The reply should hold nothing except the lines from the one with "Task: Open the RCP" through the end of the entries, duplicated exactly and with no pictures.

START Listed entries

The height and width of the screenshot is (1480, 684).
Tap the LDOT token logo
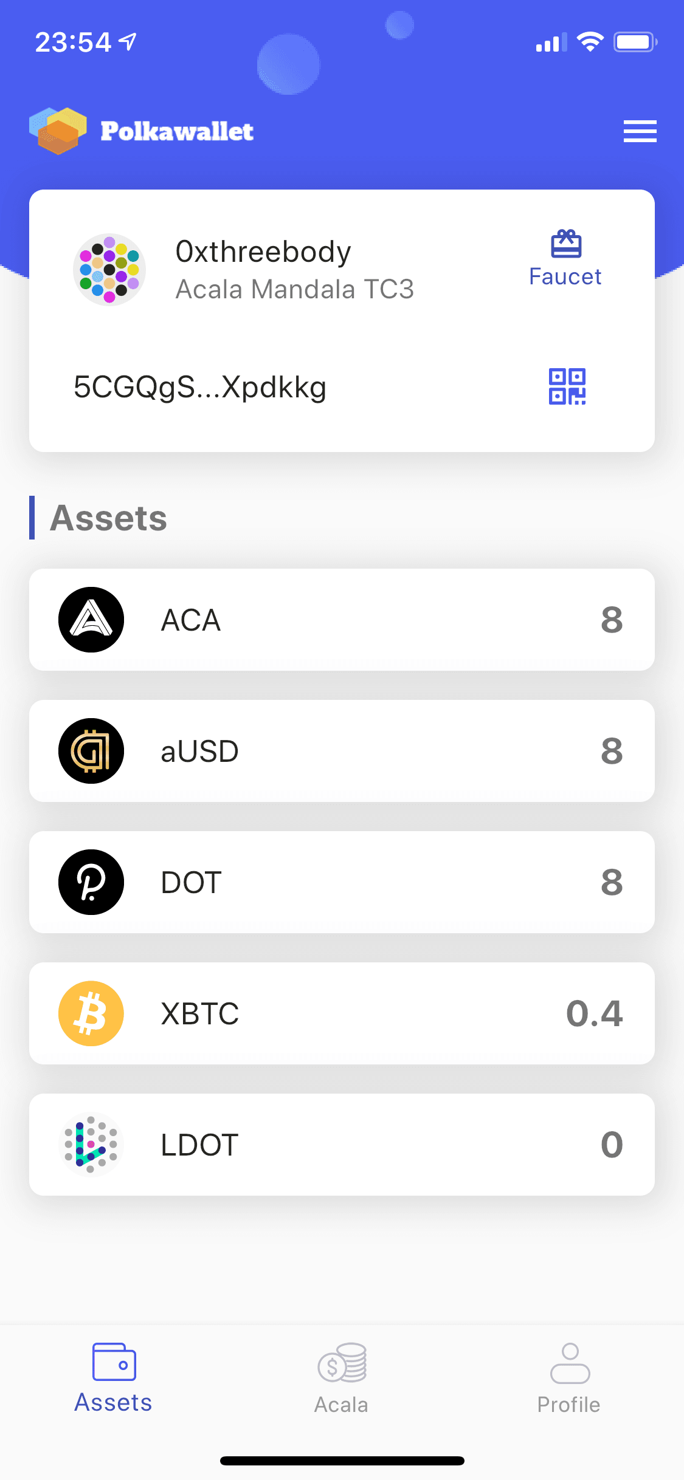point(91,1145)
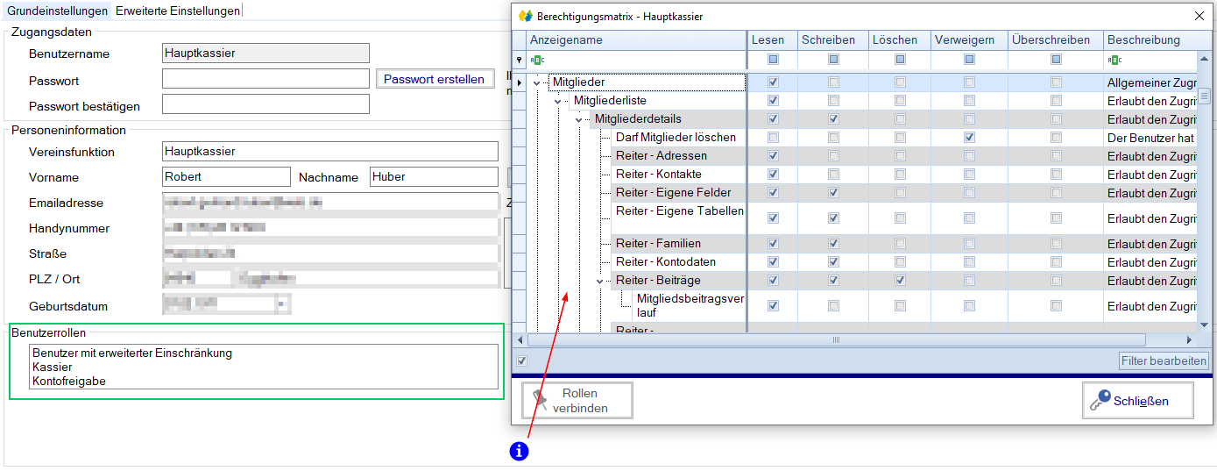Screen dimensions: 1217x471
Task: Open the Grundeinstellungen tab
Action: point(58,11)
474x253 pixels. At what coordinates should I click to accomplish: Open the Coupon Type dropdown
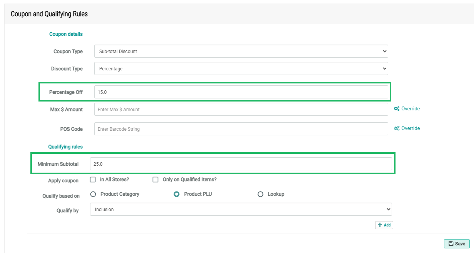[241, 52]
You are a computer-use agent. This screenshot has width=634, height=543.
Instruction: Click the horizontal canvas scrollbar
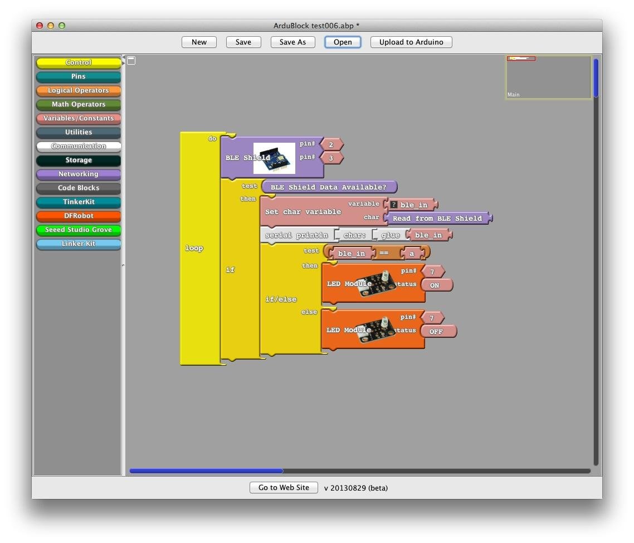pos(359,471)
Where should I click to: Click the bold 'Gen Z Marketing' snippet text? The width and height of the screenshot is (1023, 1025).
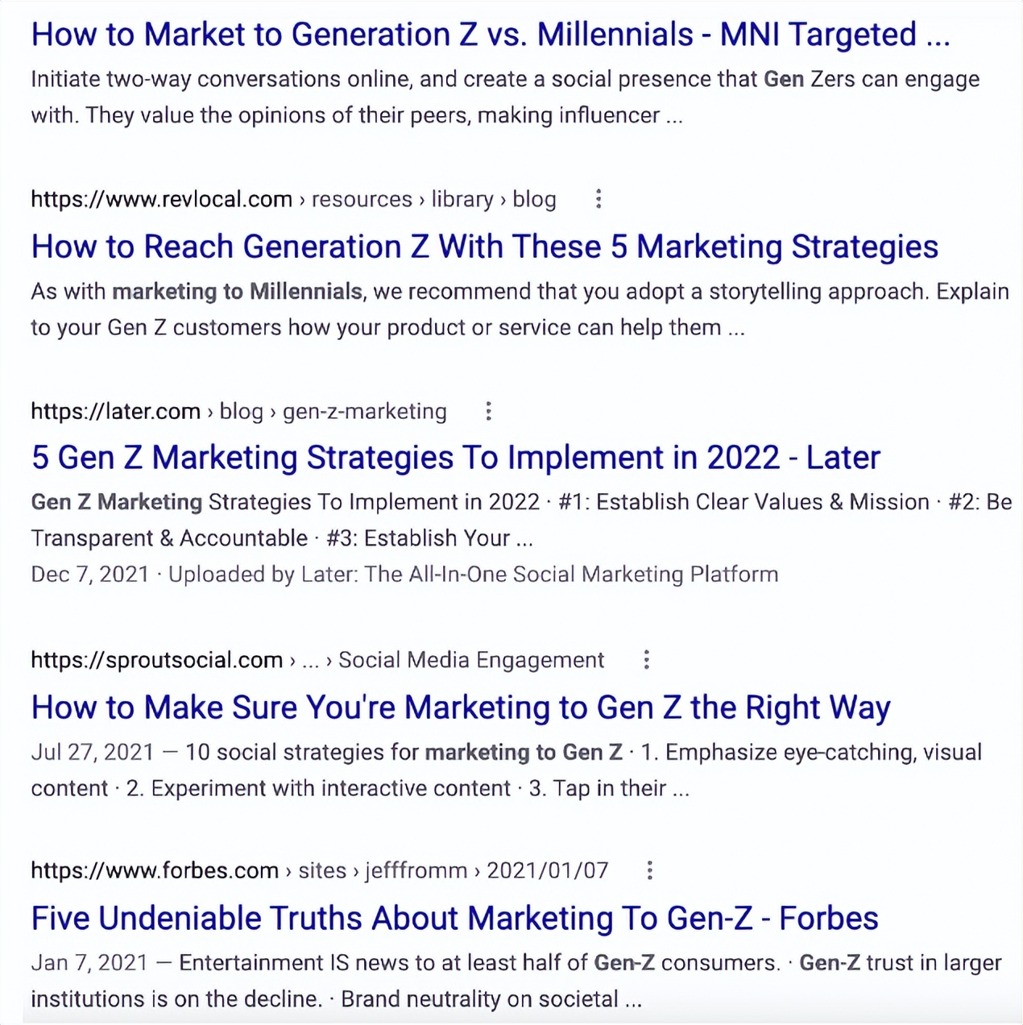pyautogui.click(x=116, y=502)
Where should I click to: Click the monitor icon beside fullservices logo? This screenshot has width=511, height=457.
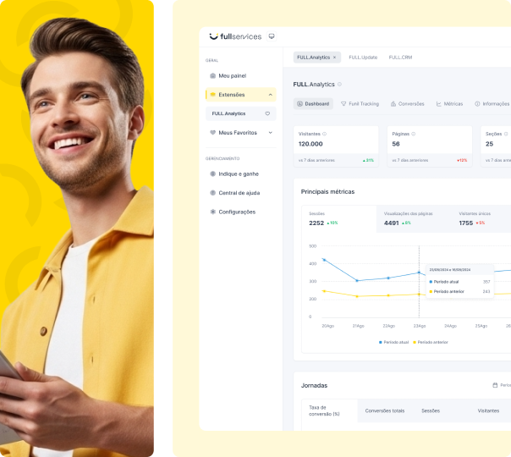(x=272, y=36)
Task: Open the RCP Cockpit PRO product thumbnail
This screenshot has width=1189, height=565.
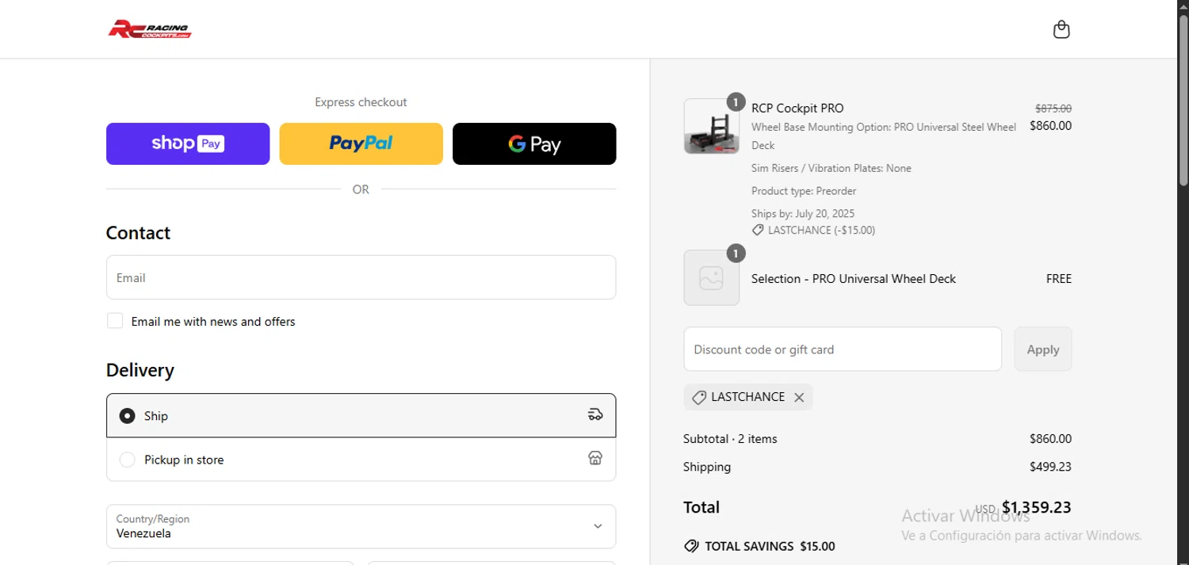Action: tap(711, 127)
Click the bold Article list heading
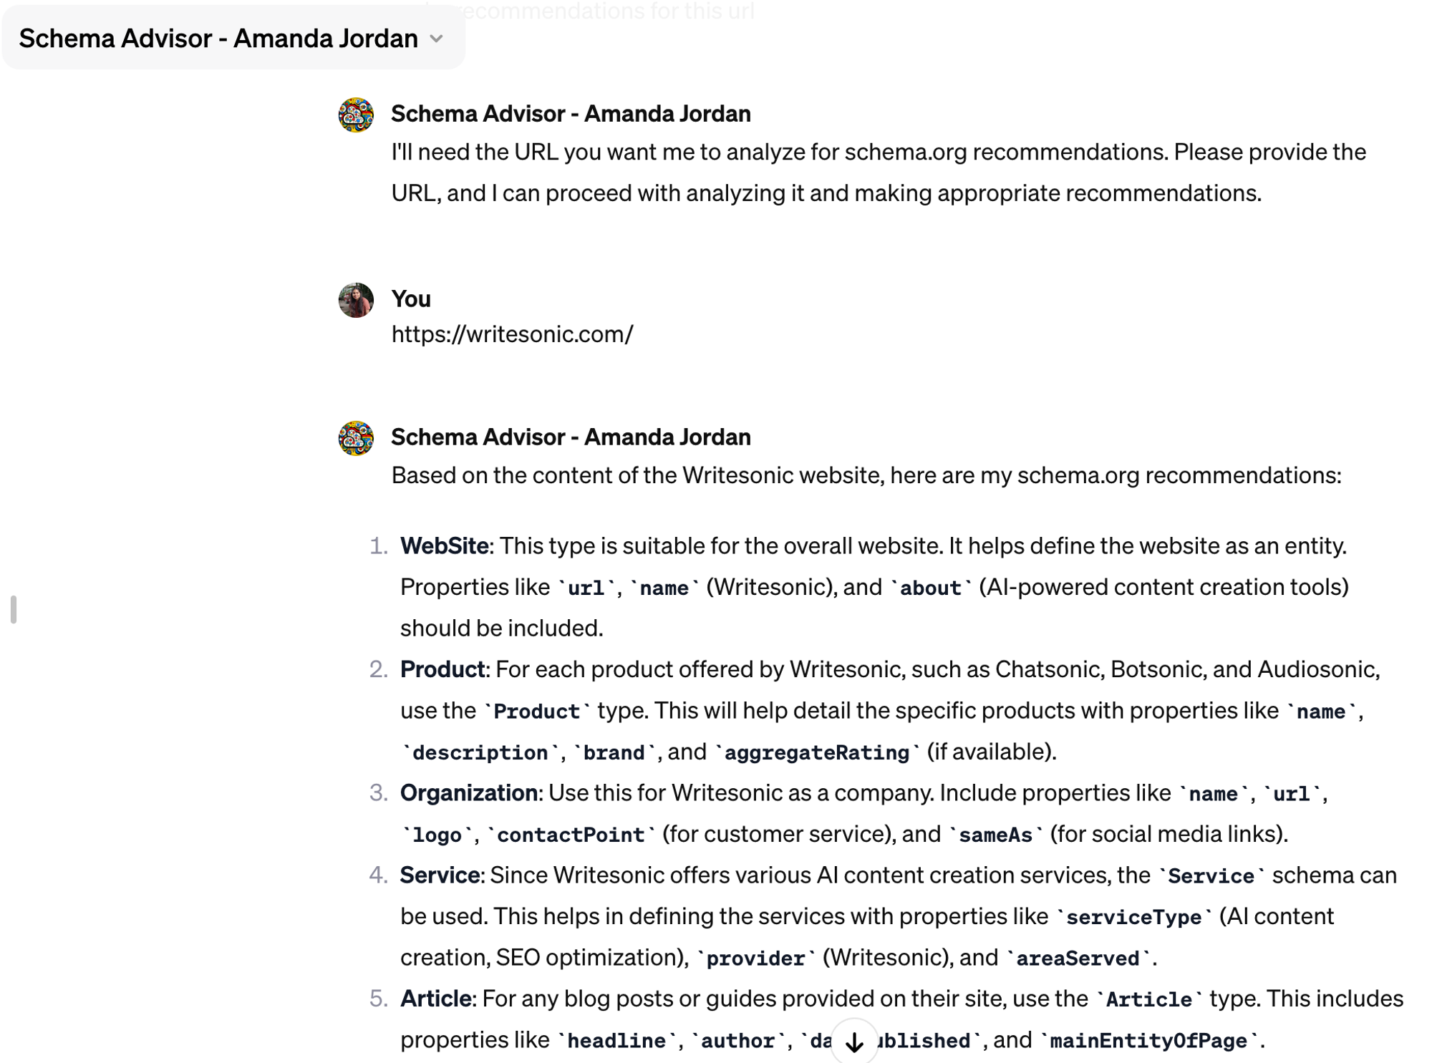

END Listed entries

* **Result of this exercise**
Task: Open the RCP Cockpit PRO product thumbnail
This screenshot has width=1189, height=565.
Action: tap(711, 127)
Click the bold Article list heading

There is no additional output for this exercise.